The SCCCI brings together experts in sickle cell disease clinical care and clinical research, health services research, implementation and participatory research and emergency medicine. Our core team also includes individuals with sickle cell disease, their family members and dedicated community members.

Our aims are …
  1. increase the number of youth and adults with sickle cell disease who receive preventive care;
  2. support providers so they increase their adherence with evidence based guidelines for sickle cell disease care; and
  3. support youth and adults with sickle cell disease to access needed resources within their communities to improve their quality of life and quality of care. Our primary goal is to decrease the preventable morbidity and mortality that this population is vulnerable to.

The work of the SCCCI will take place in Alameda, Contra Costa, Sacramento, San Francisco and Solano counties.

Sickle Cell Disease Patient Doctor Dialog
Sickle Cell Disease Nurse Patient Research
Why Implementation Science?

NHLBI made a commitment to funding the Sickle Cell Disease Implementation Consortium in response to evidence that only a fraction of discovery science reaches patients in clinical practice. Americans receive, on average, only half of recommended preventive, acute and long-term quality health care. There is no better example of this issue than sickle cell disease, where evidence based guidelines are greatly underutilized. As a result, adults with sickle cell disease experience high mortality, severe pain, progressive decline in functional status and lack of access to knowledgeable care. The barriers to care, on the parts of both patients with sickle cell disease and their providers, are poorly understood, although some patients face distrust and discrimination when they do try to seek care. Implementation science takes a “systems approach” to improve health outcomes, engaging multiple sectors and multiple modalities to define and prioritize health outcomes and care issues, and to identify barriers to care. The Sickle Cell Disease Implementation Consortium is the first research program to use implementation science to identify and address barriers to quality care in sickle cell disease.

What is the plan?

We conducted a needs-based community assessment of barriers to care for youth and adults with sickle cell disease. Participants were patients with sickle cell disease, the providers who care for them, directors of services where they seek care, and interested community members who had ideas about the needs of patients with sickle cell disease and how to address them. We selected providers and people with sickle cell disease to provide us with this information via focus group or individual interviews. We also asked providers and people with sickle cell disease to complete a survey about the issues.
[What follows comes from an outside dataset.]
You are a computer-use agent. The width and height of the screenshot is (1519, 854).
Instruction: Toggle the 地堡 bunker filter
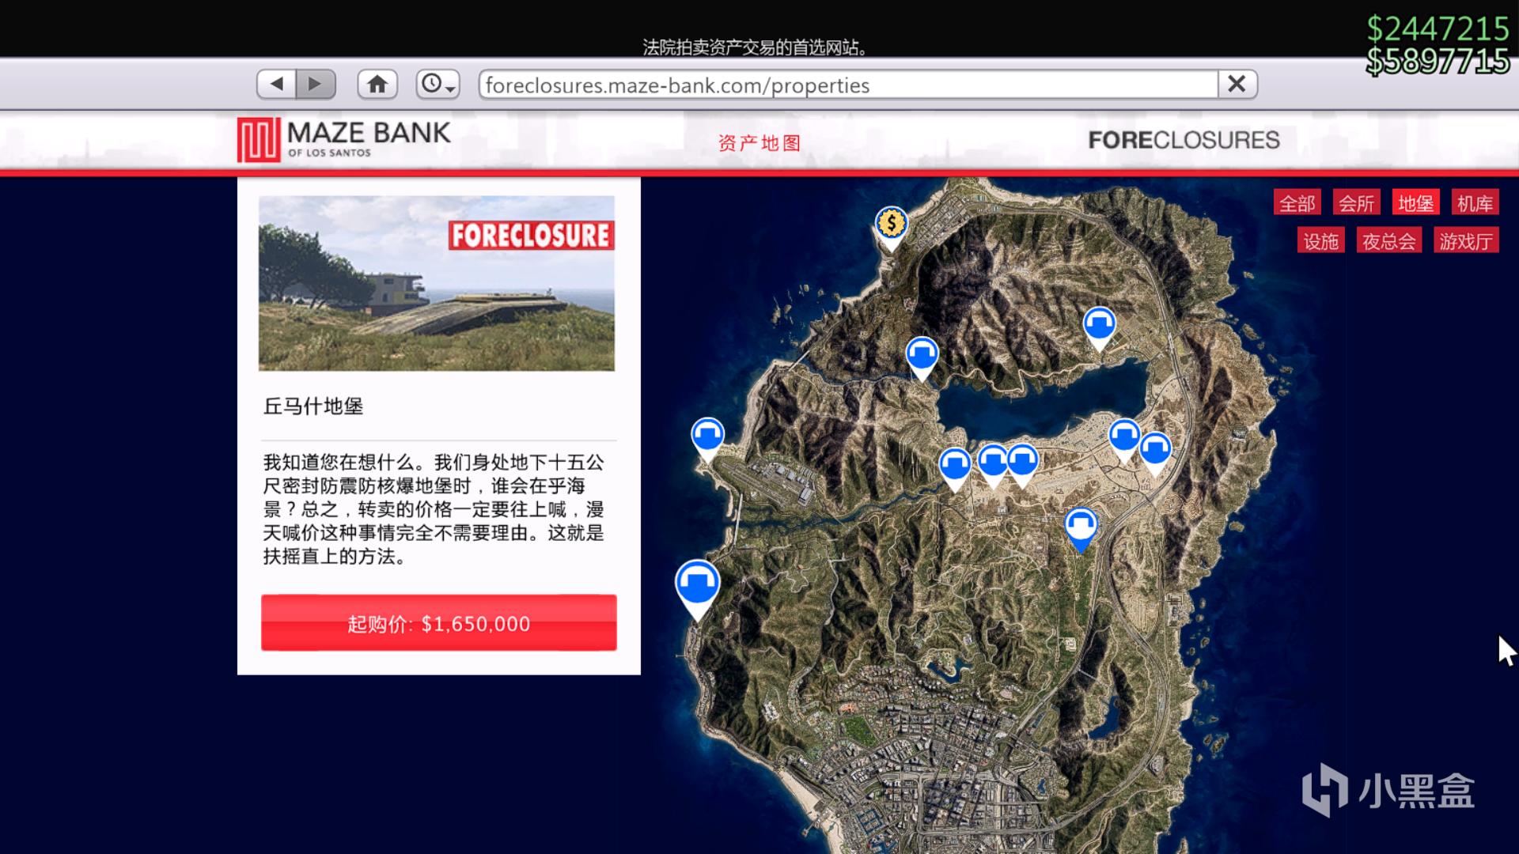pyautogui.click(x=1415, y=203)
Information from the needs assessment is informing the next phases of the SCCCI. We are creating a registry of youth and adults within our five county area in order to track inpatient, outpatient and emergency use; complications; and such factors linked with health as access to housing, education and good medical care. We are designing interventions informed by the needs assessment focused on improving the quality of acute and preventive care and patient self-management. By working with the other sites within the Sickle Cell Disease Implementation Consortium, we will be able to track our intervention outcomes across one of the largest U.S. cohorts of youth and adults with sickle cell disease to date.

The registry is the next crucial step for the Sickle Cell Care Coordination Initiative. We are collecting information on symptoms, treatments, and concerns about medical care for youth and adults with sickle cell disease. This information will help us to see where improvements can be made in the medical care system, and with regard to community support, for sickle cell disease.